# Differing opinion on the Bite.



## Dr. Teeth (Mar 10, 2011)

I have a K9/ protection training background. I guess its what is considered old school. My theory on "the bite" is that I want a hard full bite on the first lunge. If he achieves this he should be able to win a submission, and win the battle.

I have a training partner who is new school/schutzhund and wants to teach regrip after the initial bite. This seems to promote mouthy biting in my opinion, for no particularly beneficial reason. Instead of a get right on the first try scenario.

In my past training it was never a bad thing if the dog needed to regrip, however a first hit, solid bite was clearly preferred and promoted. 

Am I missing something in this debate?


----------



## Castlemaid (Jun 29, 2006)

The regrip is to teach a full, deep bite. The dog does not win (tug/sleeve/bite pillow), unless the bite is full and hard. If the bite is iffy, then you wait for the regrip and allow the dog to win right away. The dog then learns to bite deep and hard the first time, in order to win. 

I think that if you have a dog with a naturally deep, hard bite, then there is no need to do a regrip, as you mentioned, might only teach the dog to get chewy. 

I think for real-life law enforcement there is no real need to teach a perfect full grip - in Schutzhund, points are deducted if the bite is not 100% full, but in real life, the dog can certainly bite with power and strenght, even if a bit of the back teeth are still showing. 

I think you should ask your training partner why he is doing regrips, and what the training goals are. He might be doing it because that is how he has been taught to work the dogs, or because he knows that he can get better, more consistent bites out of the dogs by working them this way.


----------



## Chris Wild (Dec 14, 2001)

There is no school of thought, new or SchH or anything else, that doesn't prefer a full, hard bite on the initial strike or that would intentionally teach a dog not to do that when possible and favor a dog taking a weaker, frontal bite and then regriping.

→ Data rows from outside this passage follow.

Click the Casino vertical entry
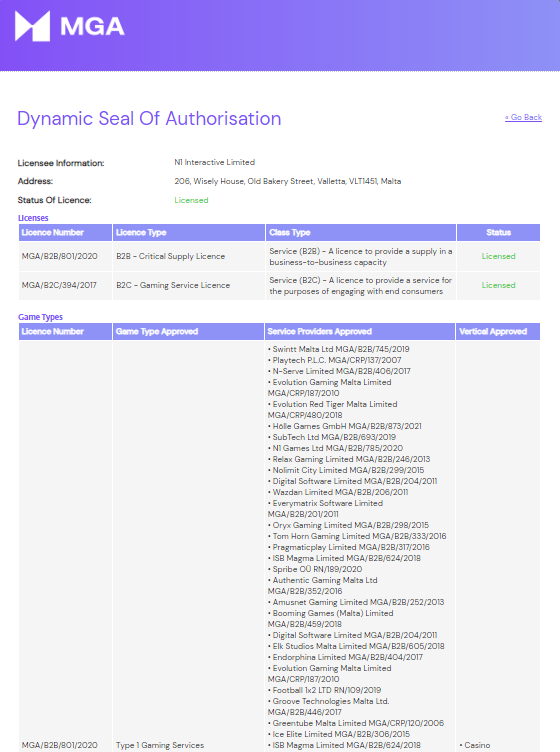The width and height of the screenshot is (560, 752). [x=475, y=745]
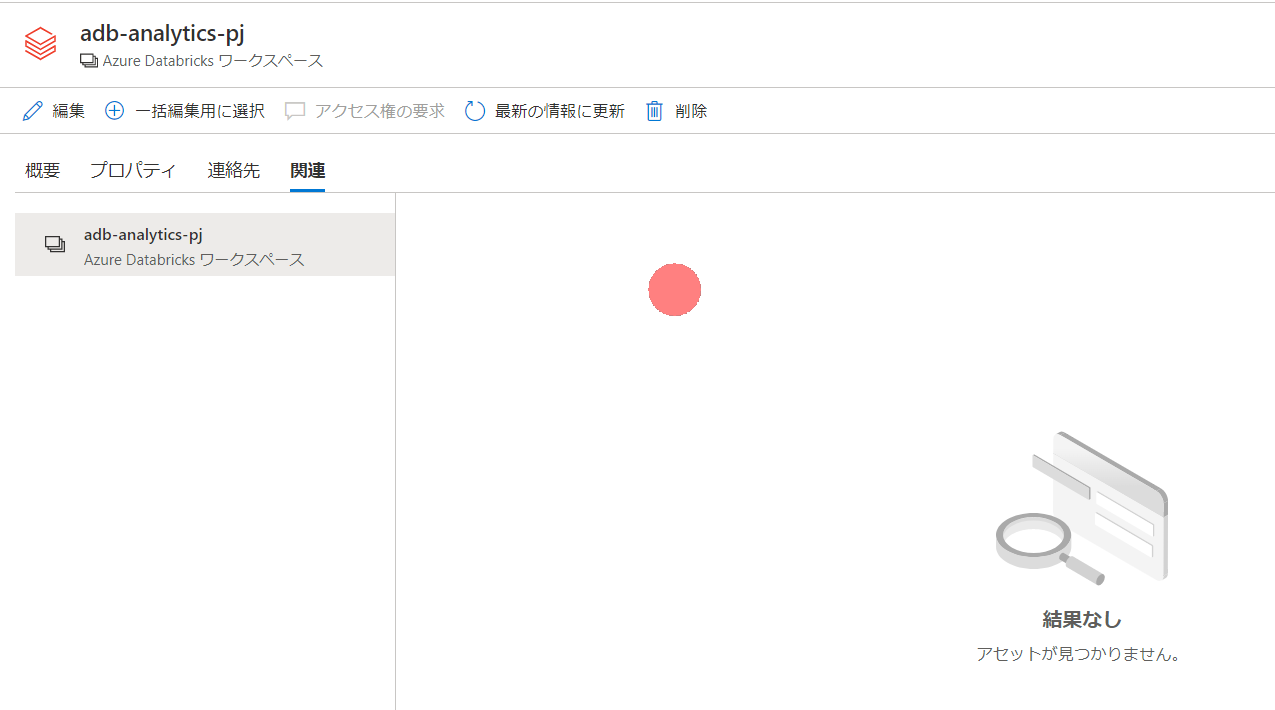Image resolution: width=1275 pixels, height=710 pixels.
Task: Switch to the 連絡先 tab
Action: 233,170
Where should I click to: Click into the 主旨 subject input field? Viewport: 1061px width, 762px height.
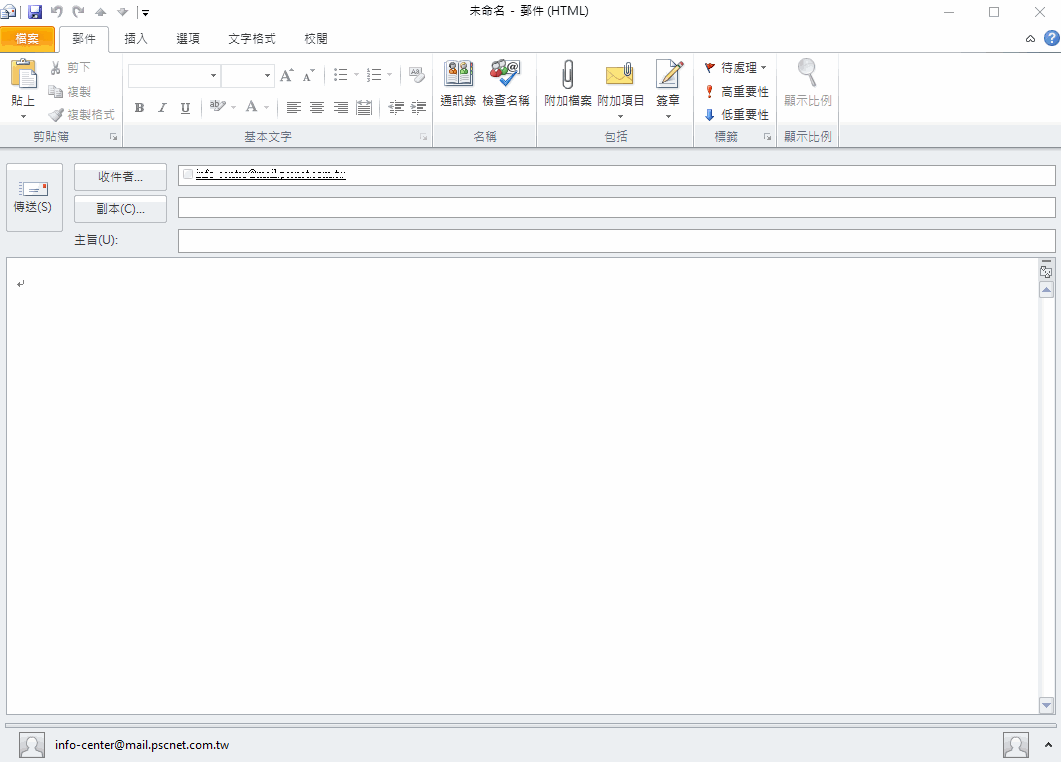pyautogui.click(x=616, y=241)
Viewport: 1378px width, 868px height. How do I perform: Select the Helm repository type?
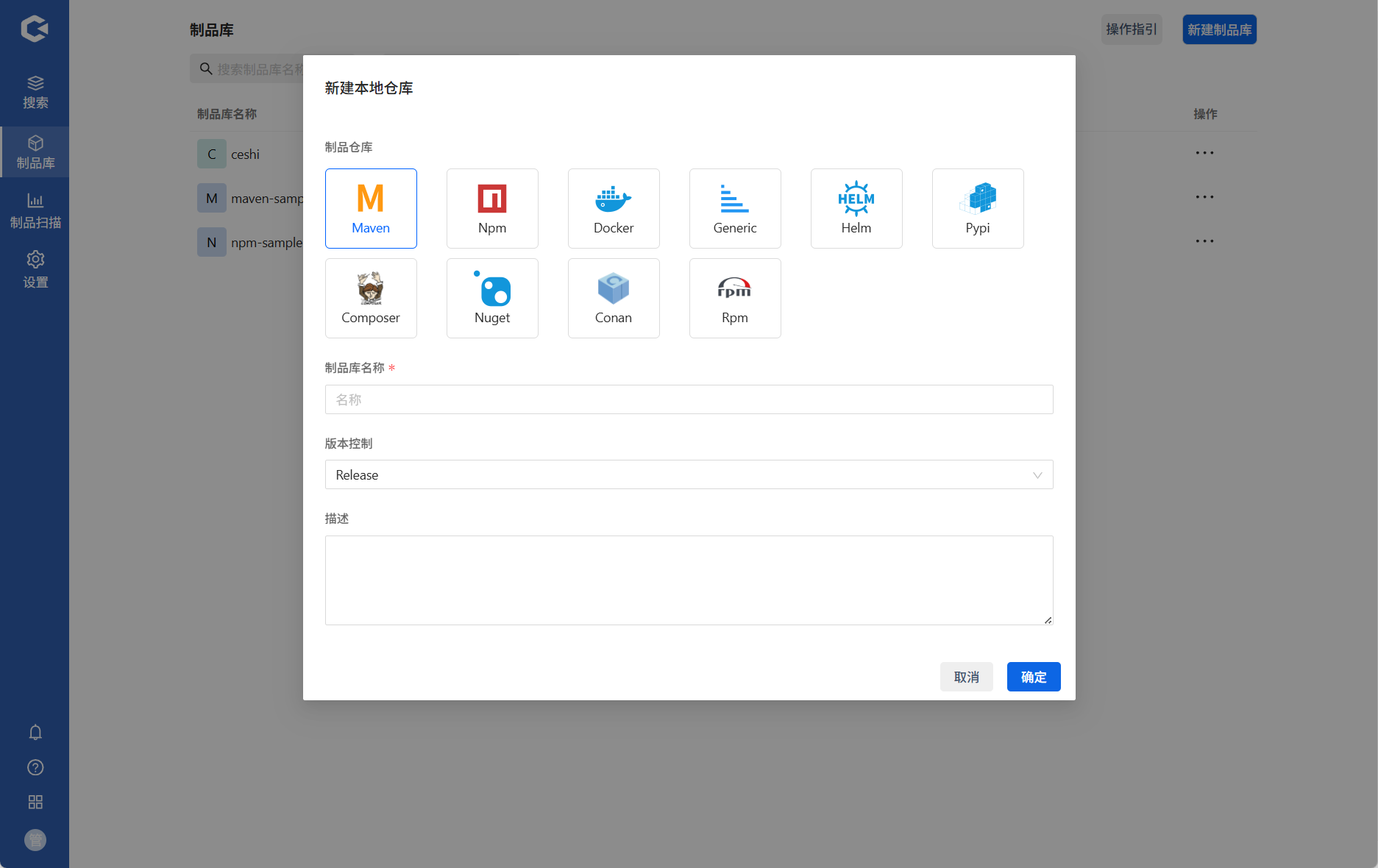(x=856, y=208)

No matter how good the dog though, circumstances don't always allow for a perfect bite on the first try, in which case teaching the dog to counter to a fuller bite is preferable than the dog keeping a less than full bite. 

I can't fathom why anyone would want to teach a dog to regrip when the first grip is correct. If this seems to be the case with the other trainer, I'd have to guess that either perhaps you're misinterpreting what he is doing, or he seriously misinterpreted someone he learned from in the past.


----------



## ladylaw203 (May 18, 2001)

We do want a full grip with a patrol dog. Don't want him to typewriter the guy. Creates more damage than a full deep grip and hold


----------



## Dr. Teeth (Mar 10, 2011)

Good feedback, thanks.


----------



## DFrost (Oct 29, 2006)

Dr. Teeth said:


> I have a K9/ protection training background. I guess its what is considered old school. My theory on "the bite" is that I want a hard full bite on the first lunge. If he achieves this he should be able to win a submission, and win the battle.
> 
> I have a training partner who is new school/schutzhund and wants to teach regrip after the initial bite. This seems to promote mouthy biting in my opinion, for no particularly beneficial reason. Instead of a get right on the first try scenario.
> 
> ...


 While it's true some are intimidated by the mere presence of a dog, and some are immediately deterred by a bite, there are some that the only thing a bite does is distract them or slow them down. From a law enforcement perspective, that's ok with me. It gives the officer an edge. I think far too many people believe the dog is going to absolutely stop a person, just by biting them. Sometimes, depending on the person being bitten, the dog can be knocked off, or gets a shallow bite and it's instinctive in a good dog, in fight drive to return and get a better bite. Not every encounter goes as well as it does in training. Sometimes, in real situations, the subject is trying desperately to injure the dog, sometimes they succeed, sometimes they just make the dog work harder.

DFrost


----------